• Rillettes are traditionally made from duck legs but they are just as delicious with chicken – and much more affordable. Chicken rillettes are rather similar to pâté, cooked in fat until they’re deliciously tender and juicy. This is a delicious accompaniment to bread or crackers. 

    Chicken rillettes

    Serves: 750ml
    Cooking Time: 1 hr 30 mins

    Ingredients

    • 500g pork belly, rind removed, cut into small pieces
    • 4 chicken thighs with legs, halved
    • 250ml (1 cup) dry white wine
    • 100ml water
    • 1 garlic clove, crushed and chopped
    • 2,5ml (½ tsp) allspice
    • a pinch of nutmeg
    • 2 bay leaves
    • 2 sprigs of thyme
    • sea salt and freshly ground black pepper, to taste
    • 40g (4 tbsp) butter
    • 30ml (2 tbsp) brown sugar, to serve
    • 4 plums, halved, to serve
    • Melba toast, to serve
    • microgreens, to serve

    Instructions

    1

    Place the pork belly and chicken in a large saucepan.

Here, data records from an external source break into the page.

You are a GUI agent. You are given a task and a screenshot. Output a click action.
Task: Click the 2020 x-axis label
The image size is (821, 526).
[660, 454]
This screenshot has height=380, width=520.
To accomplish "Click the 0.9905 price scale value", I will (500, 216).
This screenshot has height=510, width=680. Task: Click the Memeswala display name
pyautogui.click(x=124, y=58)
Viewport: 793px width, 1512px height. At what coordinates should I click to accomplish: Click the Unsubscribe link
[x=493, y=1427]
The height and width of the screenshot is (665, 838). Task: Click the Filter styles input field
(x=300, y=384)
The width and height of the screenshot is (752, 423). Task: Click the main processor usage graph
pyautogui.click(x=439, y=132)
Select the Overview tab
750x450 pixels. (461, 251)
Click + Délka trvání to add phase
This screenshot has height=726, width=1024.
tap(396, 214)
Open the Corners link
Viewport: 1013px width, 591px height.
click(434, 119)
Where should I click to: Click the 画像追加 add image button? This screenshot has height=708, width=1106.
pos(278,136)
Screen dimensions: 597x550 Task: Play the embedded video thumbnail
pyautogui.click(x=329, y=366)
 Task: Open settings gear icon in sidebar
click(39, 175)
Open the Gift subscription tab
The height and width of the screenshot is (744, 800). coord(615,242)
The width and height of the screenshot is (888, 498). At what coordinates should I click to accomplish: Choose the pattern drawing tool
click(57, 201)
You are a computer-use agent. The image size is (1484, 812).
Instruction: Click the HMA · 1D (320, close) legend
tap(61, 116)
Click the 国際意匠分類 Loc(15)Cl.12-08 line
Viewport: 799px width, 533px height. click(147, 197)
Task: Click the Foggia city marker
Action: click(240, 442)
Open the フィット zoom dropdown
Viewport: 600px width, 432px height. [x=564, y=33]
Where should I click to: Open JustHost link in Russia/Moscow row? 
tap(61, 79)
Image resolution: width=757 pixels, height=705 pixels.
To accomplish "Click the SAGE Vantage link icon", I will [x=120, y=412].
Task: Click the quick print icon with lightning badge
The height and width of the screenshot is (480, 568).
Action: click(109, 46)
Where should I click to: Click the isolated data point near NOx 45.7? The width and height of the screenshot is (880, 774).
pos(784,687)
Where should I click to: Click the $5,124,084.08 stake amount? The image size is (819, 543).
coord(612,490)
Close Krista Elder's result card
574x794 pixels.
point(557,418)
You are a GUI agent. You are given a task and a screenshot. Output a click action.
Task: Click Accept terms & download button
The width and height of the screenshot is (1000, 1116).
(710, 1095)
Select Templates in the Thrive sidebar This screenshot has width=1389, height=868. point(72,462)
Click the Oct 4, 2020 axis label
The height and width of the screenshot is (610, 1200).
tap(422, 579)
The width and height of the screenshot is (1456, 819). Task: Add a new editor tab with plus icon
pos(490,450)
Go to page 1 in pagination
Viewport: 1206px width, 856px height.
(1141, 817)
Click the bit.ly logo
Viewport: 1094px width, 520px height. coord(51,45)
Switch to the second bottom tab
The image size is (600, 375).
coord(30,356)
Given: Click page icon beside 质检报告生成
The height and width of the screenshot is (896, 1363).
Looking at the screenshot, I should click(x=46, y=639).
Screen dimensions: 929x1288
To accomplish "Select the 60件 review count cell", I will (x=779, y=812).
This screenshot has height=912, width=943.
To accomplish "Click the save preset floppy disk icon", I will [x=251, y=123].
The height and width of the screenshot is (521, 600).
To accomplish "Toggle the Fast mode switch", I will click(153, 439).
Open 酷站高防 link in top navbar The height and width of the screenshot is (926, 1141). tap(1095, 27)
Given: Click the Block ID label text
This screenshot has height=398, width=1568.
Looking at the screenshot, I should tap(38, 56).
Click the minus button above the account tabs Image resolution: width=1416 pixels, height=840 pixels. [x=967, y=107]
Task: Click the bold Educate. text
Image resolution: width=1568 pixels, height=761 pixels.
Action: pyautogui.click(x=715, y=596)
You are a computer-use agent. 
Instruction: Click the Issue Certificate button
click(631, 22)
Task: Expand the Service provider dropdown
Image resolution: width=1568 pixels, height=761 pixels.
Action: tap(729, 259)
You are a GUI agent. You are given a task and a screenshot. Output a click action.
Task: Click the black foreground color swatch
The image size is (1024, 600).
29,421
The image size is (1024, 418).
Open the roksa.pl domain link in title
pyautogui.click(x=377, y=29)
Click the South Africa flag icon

Add the wine, water, garlic, allspice, nutmeg, bay leaves, thyme and seasoning. Cover with a tight-fitting lid and simmer for 1 hour and 30 minutes, stirring frequently.

    2

    Remove from heat and set aside to cool. Carefully remove the bones and tear the meat into smaller pieces using two forks. Reserve the cooking juices.

    3

    Spoon the cooled meat into two sterilised jars and pour in the leftover cooking juices. Melt 20g (2 tbsp) of butter and pour a thin layer over the rillettes. Set aside to cool and store in a cool place.

    4

    Melt the remaining butter and the sugar in a saucepan over medium heat. Place the plum halves, cut-side down, in the butter and sugar mixture. Cook until the sugar starts to caramelise, about 4 – 5 minutes.

    5

    Serve the rillettes with caramelised plums, Melba toast and microgreens.